Constant Nvidia Driver Crash on Startup

Sandstone

Honorable
Dec 18, 2013
6
0
10,510
This has been a problem for several months but had just gotten much worse.

99% of the time on startup my system will crash in under 2 minutes if it starts at all. Usually I get a blackscreen before I even see my desktop and the monitors say "No Display Input". If I get to desktop I'll get an immediate "Nvidia Kernel Mode Driver has stopped responding and recovered", and that will mean any program I launch will lead to a complete crash. Event viewer shows nothing about the crashes, only telling me that the system didn't shut down correctly. If i get the lucky 1%, the system is perfectly fine and I simply don't shut it off for a month or so.

I have a GTX 970 with up to date drivers clean installed.

I've reseated the GPU and memory, confirmed that the memory times are correct in BIOS, and changed the PCIe slot to Gen2, all at the recommendation of others with similar issues. Nothing has improved. The issue is largely ignorable but as soon as I need to restart for any reason I'm out 1-2 hours attempting to get it restarted.
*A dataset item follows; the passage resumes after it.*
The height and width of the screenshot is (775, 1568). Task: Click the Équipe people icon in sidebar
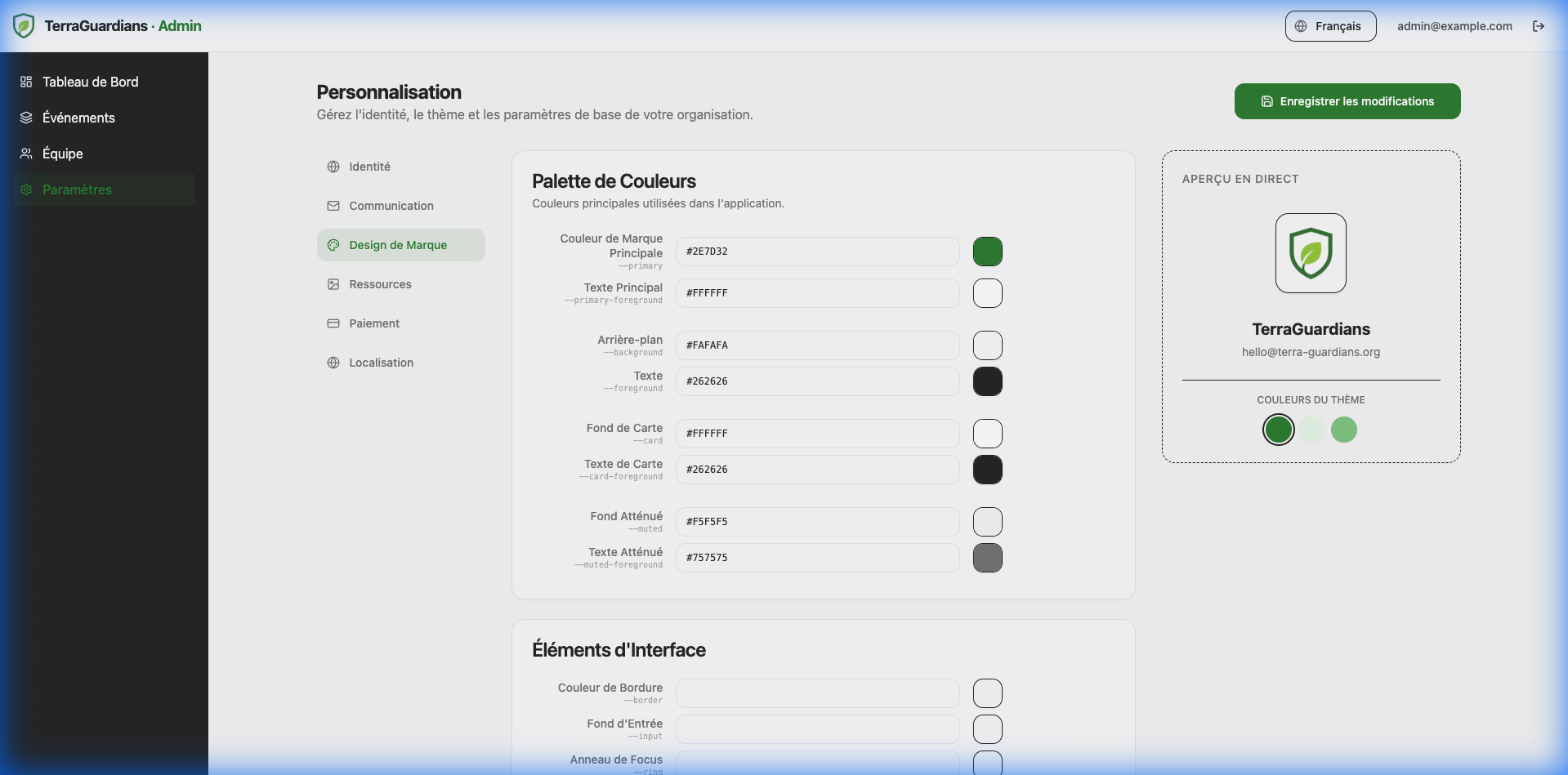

I'm typing this after spending 3 doing just that.

All help and advice greatly appreciated.
 
Solution

This may sound crazy but try both sticks of RAM (Assuming you are in a 2x8GB config) separately in slot 1 and see if the crashing still occurs. Also try underclocking your cards core and memory clock by 100Mhz in Afterburner to see if it runs stable like that. Try those in whichever order you'd like but I'd recommend the underclock first as it's easier than opening the PC.

Sandstone

Honorable
Dec 18, 2013
6
0
10,510
GTX 970
i5-4430@3.00
16gb RAM
ASUS Z87-A mobo
Seagate 750w PSU, I'm not sure on the model. Its 7+ years old.
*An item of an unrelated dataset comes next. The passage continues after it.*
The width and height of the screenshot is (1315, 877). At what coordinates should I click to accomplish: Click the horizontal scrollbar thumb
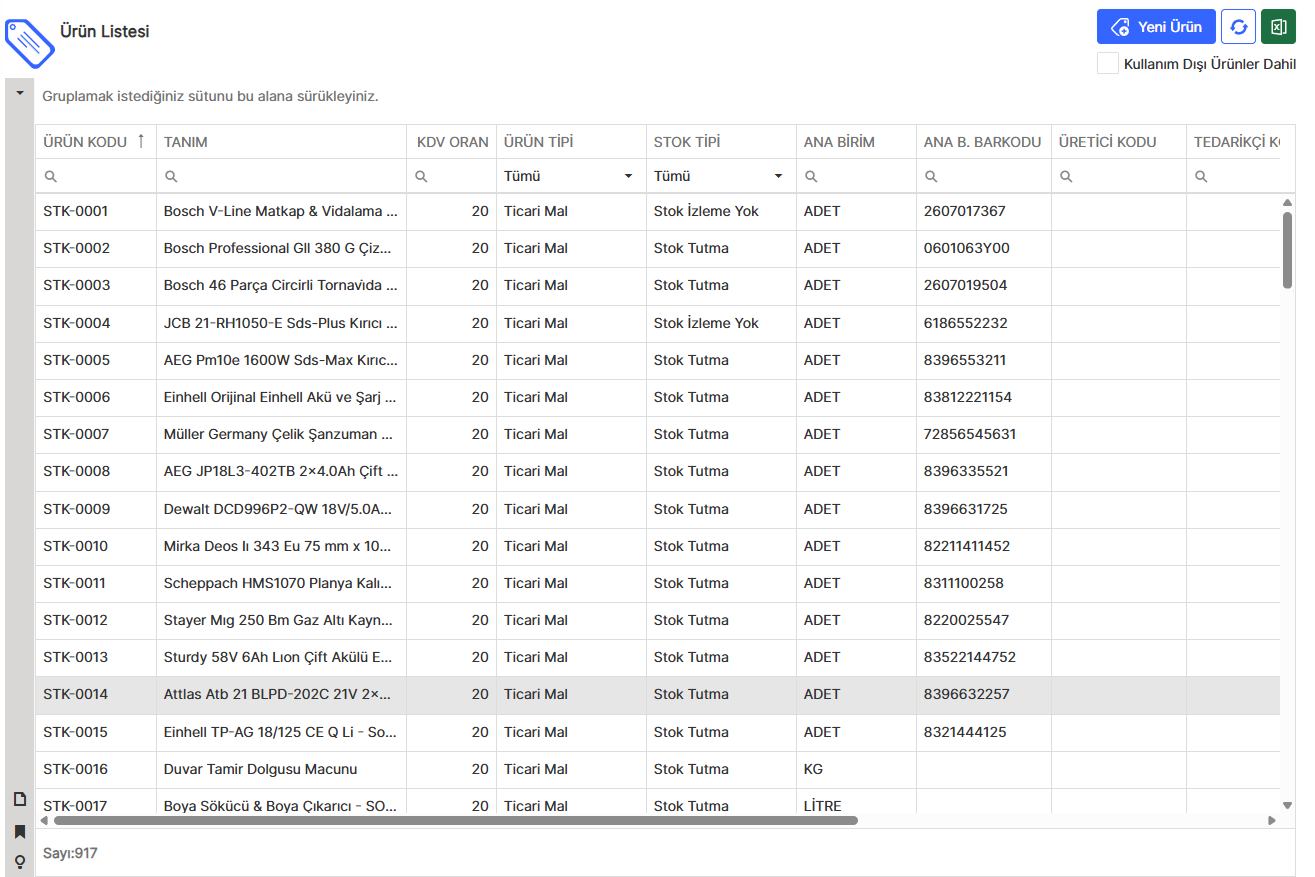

It doesnt shut off on its own, only if I shut it off myself, or need to restart to install or update software. But when that happens I'll not be able to get it going easily again.
 

Check your GPU temps are normal. What OS are you on? If you have a friend with a suitable PSU to try that would be helpful for elimination.
 

This may sound crazy but try both sticks of RAM (Assuming you are in a 2x8GB config) separately in slot 1 and see if the crashing still occurs. Also try underclocking your cards core and memory clock by 100Mhz in Afterburner to see if it runs stable like that. Try those in whichever order you'd like but I'd recommend the underclock first as it's easier than opening the PC.
 
Solution

Sandstone

Honorable
Dec 18, 2013
6
0
10,510


Yes! I'm running 4x4 RAM so I couldn't try that, but underclocking my GPU seems to have fixed it entirely. I've just restarted a few times and it worked first try each time. Thanks a million.
What does this mean though? Not enough voltage to the GPU to support default speeds? CPUID's HWMonitor says 0.86V to the GPU, I've never overclocked or known anything about voltages to know if that is right.
 

Okay, that may only be a temporary fix I'm afraid, if the card is degrading but if it is just a matter of unstable stock clocks then it should stay okay. You do have the right to return the card for not working as intended though. You are probably spot on, I'm guessing the voltage isn't high enough at stock, for whatever reason.